For immediate release

Contact:
Sarah Polk, Centro SOL: spolk@jhmi.edu
Ashley Black, Public Justice Center: blacka@publicjustice.org

BALTIMORE, MD — Centro SOL and the Public Justice Center released today a new collaborative report, Speaking the Language: The Right to Interpretation & Translation Services for Children and Adolescents with Mental Health Needs in Maryland (available in Spanish here). The report finds that in Maryland, many mental health providers do not offer or refuse to provide interpretation and translation services that enable communication between individuals with limited English proficiency and their providers, despite receiving federal financial assistance that requires providers to provide language access to patients. This failure is two-fold as the State of Maryland has not provided strong monitoring and enforcement of language access rights and provider obligations embedded in Title VI of the Civil Rights Act of 1964 and Section 1557 of the Affordable Care Act, leaving individuals with limited English proficiency with little recourse.

Speaking the Language describes the experiences of children and adolescents who were denied recommended mental health care due to their primary and preferred language as well as families who struggle to coordinate care for their young children when their request for interpretation and translation is denied. The report also highlights challenges to providing interpretation and translation from the perspective of mental health providers, including the lack of available funding for such services, the increasing population of individuals with limited English proficiency in need of mental health care, and the limited number of bilingual providers in Maryland.

Centro SOL and the Public Justice Center offer five recommendations to mental health providers and policymakers to close the gap in communication between patients and their providers to ensure the provision of timely mental health care with necessary language services:

  1. The Maryland Department of Health should provide a guide to interpretation and translation services for mental health providers serving immigrant families in Maryland.
  2. All mental health providers should have a language access plan and policy.
  3. The Maryland Department of Health should provide financial support for interpretation and translation services.
  4. The State of Maryland should adopt a monitoring and enforcement policy for interpretation and translation.
  5. The State of Maryland should provide public education on the right to interpretation and translation services.

Thousands of children, adolescents, and families in Maryland could benefit from receiving health care in their primary language through bilingual health professionals or trained interpreters. “Mental health care access depends on clinicians, patients, and family members speaking the same language” the report explains. “Without the capacity to communicate effectively–with clinicians or staff who are either bilingual or through an interpreter–children and adolescents suffering from mental illness are at risk.”

Children and adolescents in immigrant families have the right to language services to access quality and timely mental health care. Local and state policymakers must take steps swiftly to communicate legal obligations for language access rights to all the entities involved, fund language access programs, and monitor that the requirements are met.

“As a State, we cannot wait to address these serious gaps in our mental health system,” said Ashley Black, lead attorney for the Health and Benefits Equity Project at the Public Justice Center. “Maryland is failing children with limited English proficiency by not holding our mental health providers accountable for meeting their obligations under applicable law. Without consistent and timely access to language assistance services in mental health settings, patients with limited English proficiency are unjustly blocked from experiencing long-term mental health recovery.”

PROBLEMS AND TASKS ▸
a – How many recommendations do Centro SOL and the Public Justice Center offer in the press release?
b – Repeat the press release word for word, everything from "1. The Maryland" down to "to interpretation and translation services.".

LISTED ENTRIES ▸
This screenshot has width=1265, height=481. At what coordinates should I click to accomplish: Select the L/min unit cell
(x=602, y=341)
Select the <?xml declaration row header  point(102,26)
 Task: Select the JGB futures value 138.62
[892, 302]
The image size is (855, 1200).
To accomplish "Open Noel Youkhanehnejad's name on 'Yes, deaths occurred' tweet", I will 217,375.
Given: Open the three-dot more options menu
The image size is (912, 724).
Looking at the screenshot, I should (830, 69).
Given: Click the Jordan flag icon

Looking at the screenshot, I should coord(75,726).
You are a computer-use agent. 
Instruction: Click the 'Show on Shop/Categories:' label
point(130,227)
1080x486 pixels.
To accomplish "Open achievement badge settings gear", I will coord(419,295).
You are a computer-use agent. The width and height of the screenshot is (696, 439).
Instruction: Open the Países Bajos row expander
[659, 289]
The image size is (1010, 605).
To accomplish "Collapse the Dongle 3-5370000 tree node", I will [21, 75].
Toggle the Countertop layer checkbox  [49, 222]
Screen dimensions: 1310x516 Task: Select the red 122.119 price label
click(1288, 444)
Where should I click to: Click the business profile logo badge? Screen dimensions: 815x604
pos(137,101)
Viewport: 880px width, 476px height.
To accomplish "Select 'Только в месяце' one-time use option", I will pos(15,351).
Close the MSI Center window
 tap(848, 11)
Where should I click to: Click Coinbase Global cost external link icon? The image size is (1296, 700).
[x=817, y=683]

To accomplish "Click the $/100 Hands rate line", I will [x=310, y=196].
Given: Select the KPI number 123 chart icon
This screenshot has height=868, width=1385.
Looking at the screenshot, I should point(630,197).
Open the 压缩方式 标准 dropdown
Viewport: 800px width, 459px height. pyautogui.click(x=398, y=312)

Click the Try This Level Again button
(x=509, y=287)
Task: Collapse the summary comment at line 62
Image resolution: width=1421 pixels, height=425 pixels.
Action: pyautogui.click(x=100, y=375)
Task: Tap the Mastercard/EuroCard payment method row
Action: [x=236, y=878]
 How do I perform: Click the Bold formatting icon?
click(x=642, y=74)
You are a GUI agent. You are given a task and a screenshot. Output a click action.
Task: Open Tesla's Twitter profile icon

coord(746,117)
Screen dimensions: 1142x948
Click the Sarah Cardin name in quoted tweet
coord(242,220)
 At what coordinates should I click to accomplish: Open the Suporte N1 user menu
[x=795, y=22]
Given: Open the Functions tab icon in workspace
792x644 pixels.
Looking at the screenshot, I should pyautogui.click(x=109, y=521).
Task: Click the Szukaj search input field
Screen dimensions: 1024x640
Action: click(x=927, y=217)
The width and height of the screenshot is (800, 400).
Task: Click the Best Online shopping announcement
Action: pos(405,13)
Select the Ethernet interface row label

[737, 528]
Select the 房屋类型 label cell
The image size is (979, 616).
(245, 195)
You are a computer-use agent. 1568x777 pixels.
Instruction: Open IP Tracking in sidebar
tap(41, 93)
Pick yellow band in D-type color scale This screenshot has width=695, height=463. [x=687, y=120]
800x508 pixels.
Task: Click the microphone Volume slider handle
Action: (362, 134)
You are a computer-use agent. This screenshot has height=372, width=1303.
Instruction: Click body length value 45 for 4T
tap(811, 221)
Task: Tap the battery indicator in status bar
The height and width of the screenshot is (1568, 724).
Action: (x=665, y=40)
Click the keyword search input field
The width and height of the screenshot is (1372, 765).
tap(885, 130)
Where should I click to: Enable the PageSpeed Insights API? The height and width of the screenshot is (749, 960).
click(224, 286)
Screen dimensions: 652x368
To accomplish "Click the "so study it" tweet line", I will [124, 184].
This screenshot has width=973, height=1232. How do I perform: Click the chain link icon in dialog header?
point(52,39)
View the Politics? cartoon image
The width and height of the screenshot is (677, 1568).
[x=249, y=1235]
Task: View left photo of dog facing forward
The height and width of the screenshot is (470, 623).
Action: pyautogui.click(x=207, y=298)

ANSWERS TO THE EXERCISE ▸
a – Five.

b –
1. The Maryland Department of Health should provide a guide to interpretation and translation services for mental health providers serving immigrant families in Maryland.
  2. All mental health providers should have a language access plan and policy.
  3. The Maryland Department of Health should provide financial support for interpretation and translation services.
  4. The State of Maryland should adopt a monitoring and enforcement policy for interpretation and translation.
  5. The State of Maryland should provide public education on the right to interpretation and translation services.